A newly isolated Bacterium strain named UEB-FK was selected from Tunisian Sahara, exhibiting the highest clear zone on agar plates containing oat spelt xylan by staining with Congo red. On the basis of 16S rDNA sequence analysis, this strain was identified as Bacillus mojavensis. This strain produced extracellular xylanase. Xylanase from the strain was purified to homogeneity and had an apparent molecular weight of 14 kDa. The K m and V max values of the purified xylanase on oat spelt xylan were 3.85 mg/mL and 250.02 U/mg, respectively. The optimum pH and temperature for the enzyme were found to be 4.0 and 50 °C, respectively, and the enzyme exhibited significant heat stability. In addition, the enzyme was found to be stable in a wide range of pH (3-9).
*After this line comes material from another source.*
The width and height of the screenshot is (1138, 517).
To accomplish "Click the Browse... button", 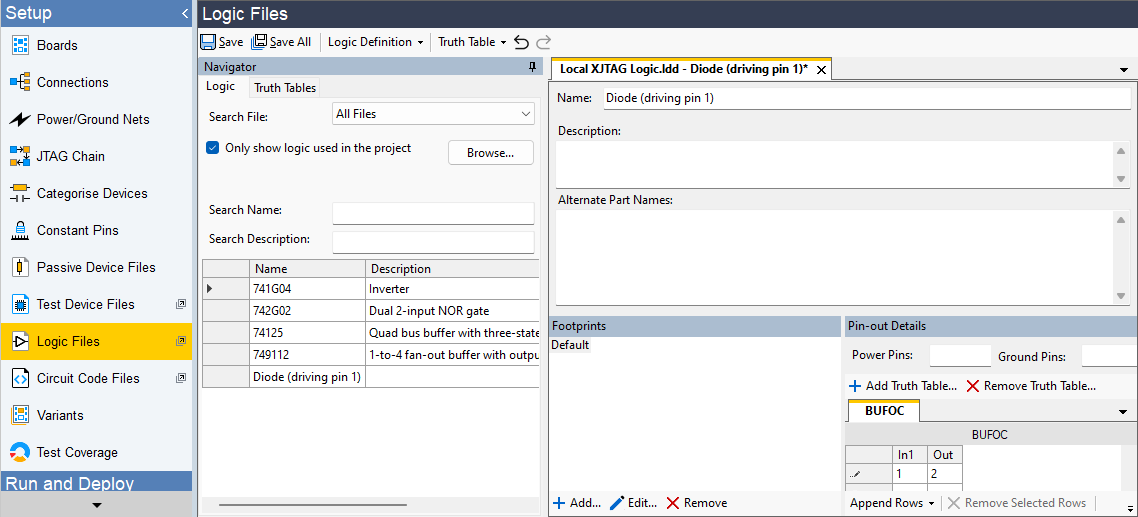I will click(x=490, y=153).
The main hydrolysis products yielded from garlic straw-extracted xylan were xylobiose and xylotriose. The antioxidant and antibacterial activities of xylan oligosaccharide (XOS) were investigated. As regards to the in vitro antioxidant activities, the XOS showed a important DPPH (1,1-diphenyl-2-picrylhydrazyl) scavenging activity (IC50 = 0.45 mg/mL) and a high ß-carotene bleaching (IC50 = 2.2 mg/mL). Furthermore, XOS had a high antimicrobial activity against Klebsiella pneumoniae, Enterococcus faecalis, Bacillus thuringiensis, and Pseudomonas aeruginosa.